Former stewards recall U.S. Army Hospital at York PA
In the late spring/early summer of 1862, the U.S Army established a sprawling General Hospital on Penn Common (now Penn Park) on the south side of York, Pennsylvania. On breezy high ground and only a few blocks from the railroad station, it was well situated. Peaking at 2,000 beds by the end of the war, it was the closest army facility to the Mason-Dixon Line in the region. It also boasted one of the lowest mortality rates of any army hospital in the entire country, with fewer than 200 of its 14,250 patients to die over the course of the Civil War. After the war, the land reverted to its previous use as a common area and the army buildings were removed.
Today, an impressive monument in the middle of the park remembers York County’s Civil War soldiers and sailors, and a wayside marker and a small bronze tablet recall the days when this was the site of the bustling U.S. Army General Hospital.
On December 3, 1903, the York Daily printed highlights from a conversation with two former stewards from the defunct hospital. One of them, Albert O. Cheney, was a resident of Orange, New Jersey, before the Civil War. The 19-year-old New Hampshire native had traveled to Trenton to join the army, but ended up across the river in New York, where he enrolled in the 5th New York. Cheney wrote a series of letters to his sister Mary throughout the war. By the time he met with the reporter in York, he planned to organize his war correspondence into something more formal. His memory was still sharp, and the reporter jotted down his notes.
Here is the resulting article:
York Hospital Scenes During the Civil War
“Albert O. Cheney, accompanied by Wm. F. Eichar, called upon us yesterday. Both were stewards of York Hospital during the Civil War. Mr. Cheney enlisted in a New York regiment and was brought to the hospital an invalided soldier. He was in charge of the sick and wounded who were taken to Columbia upon the rebel invasion in June, 1863. While here, he wrote a score of letters to his home descriptive of hospital scenes, and local events. He will embody these reminiscences in a series of articles, which, upon their completion, will be published in the Daily.
“Early in 1861 Mr. Cheney enlisted in the Fifth New York infantry, and soon after was transferred to the regular army as a hospital steward. In September, 1862, he was sent by the government to York as the general steward for the new United States hospital established here, about three months before, on the public common, now Penn Park. From that time until September, 1864, Captain Cheney was steward of the hospital, during which time about 12,000 sick and wounded soldiers were treated.

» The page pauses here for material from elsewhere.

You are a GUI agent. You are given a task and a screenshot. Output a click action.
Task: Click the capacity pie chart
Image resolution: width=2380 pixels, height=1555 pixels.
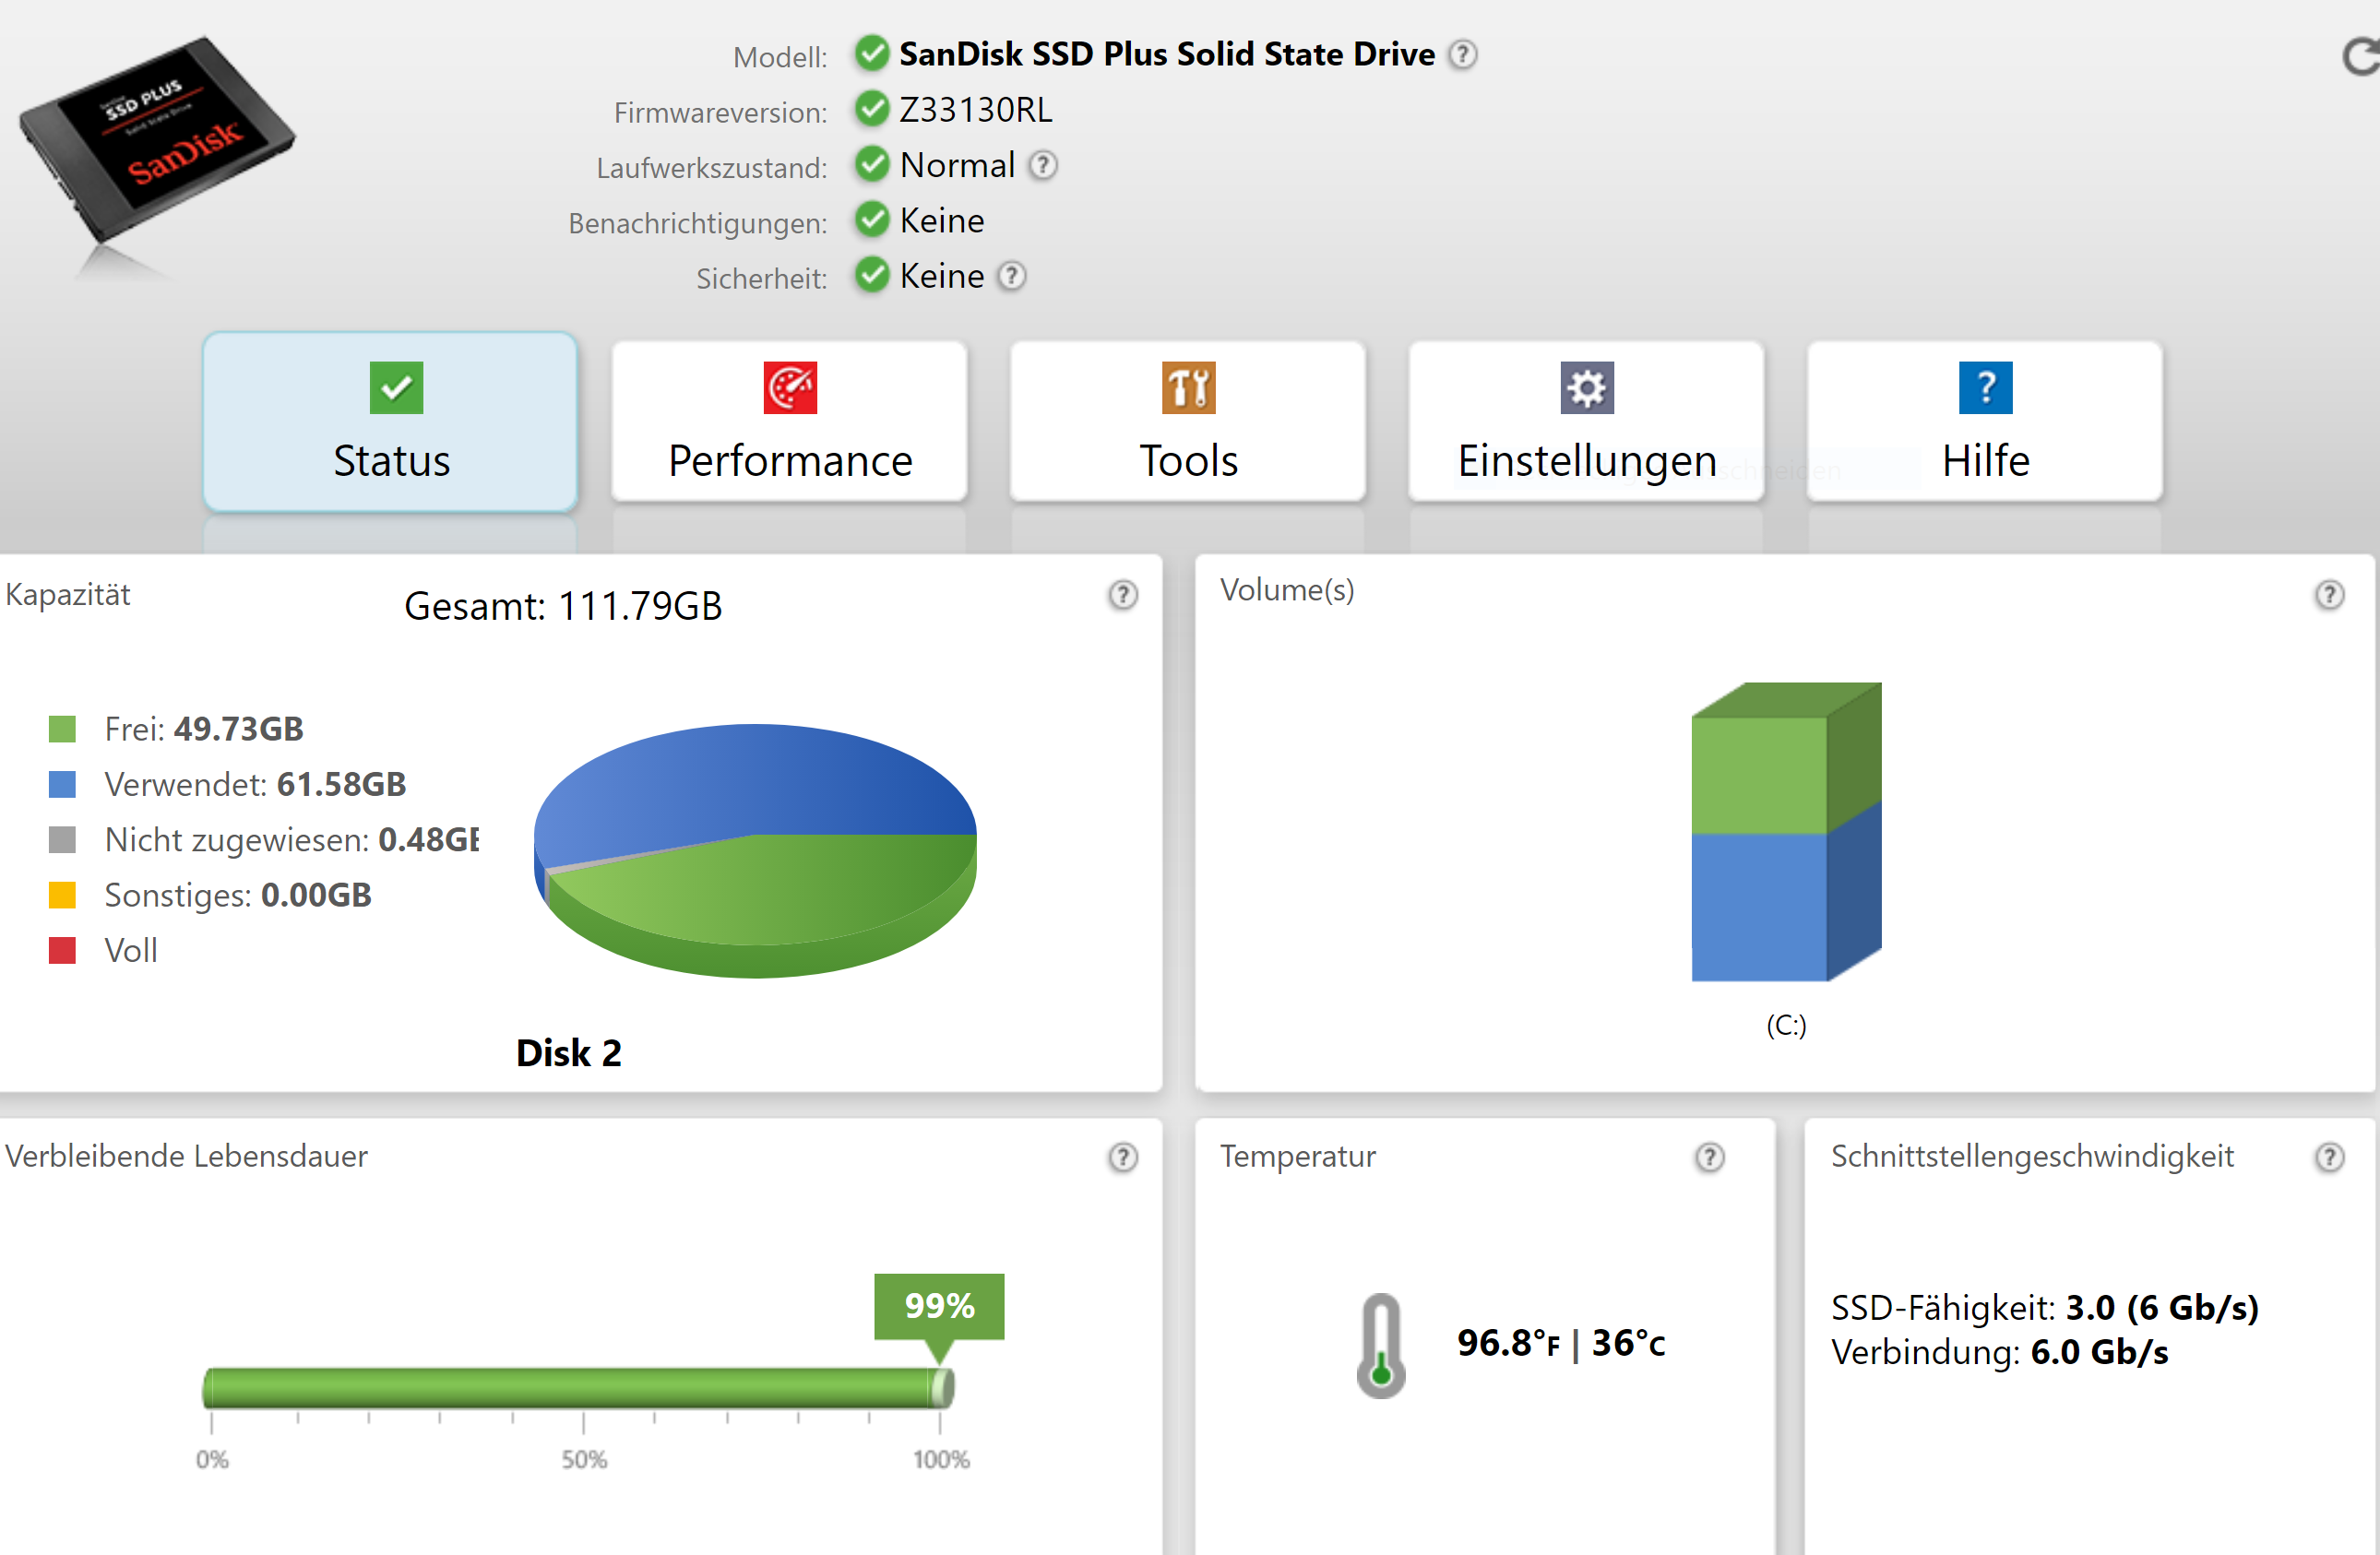(x=755, y=850)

The United States hospital at York was, however, continued until June, 1865, and the entire number of soldiers treated here was 14,250.
“About two weeks before Lee’s army entered Pennsylvania, in 1863, Surgeon [Henry] Palmer, in charge of the hospital, quietly notified Steward Cheney one day that they would have to make arrangements to remove the hospital across the Susquehanna river. There were then about 500 sick and wounded soldiers here, many of whom were ranked as convalescents. The contemplated removal of the hospital was kept a secret from the soldiers and the citizens of York for several days in order to avoid confusion. Meanwhile 400 of the convalescents were formed into four different companies for exercise and military drill. These companies were placed in command of John M. Johnsten, I. A. Coombs, Geo. W. Martin, and a fourth soldier whose name cannot be recalled. Captain Cheney then formed them into a battalion and drilled them on the public commons and often marched them through York.
“When General Gordon’s brigade of Early’s division was approaching York on Sunday morning, June 28, 1863, this battalion was out in charge of John M. Johnsten. At 8 o’clock in the morning, two hours before General Gordon’s arrival, they were marched to Wrightsville. Captain Cheney could not command the battalion on this march. It was required to remove the remaining 100 soldiers in the hospital to Columbia a few days before the arrival of Early’s troops at York.
“‘But immediately after the battle of Gettysburg,’ said Captain Cheney, ‘2,000 wounded soldiers were brought to the York hospital from that battlefield. Many of them remained here for several months.’
“In September, 1864, Steward Cheney was commissioned first lieutenant in the 126th [Co. D, 127th] regiment, United States colored troops, and was afterwards under command of General [E. O. O.] Ord at Richmond, Va., just before the close of the war.” He was promoted to captain before mustering out.
Unfortunately, apparently Albert Cheney did not compile his wartime letters into a series of articles for the York Daily, as the December 3, 1903, issue is the only time his name appears in the newspaper. Some of his letters to his sister Mary L. French are in the collection of the New Jersey Historical Society, but the several of the “score” of letters the reporter mentions are missing. Albert Orion Cheney of Poughkeepsie, NY, is listed by the U.S. Patent Office in 1880 as the inventor or Patent US233202 for a novel butter trier. He was at the time a grocer, living with his wife and three children; they would have three more kids. He died on March 9, 1911, and is buried in the Poughkeepsie Rural Cemetery.
Perhaps someday the rest of Cheney’s letters, or perhaps his compilation and/or memoirs, might surface to shed more light on his years in York as the chief steward of the U.S. Army General Hospital.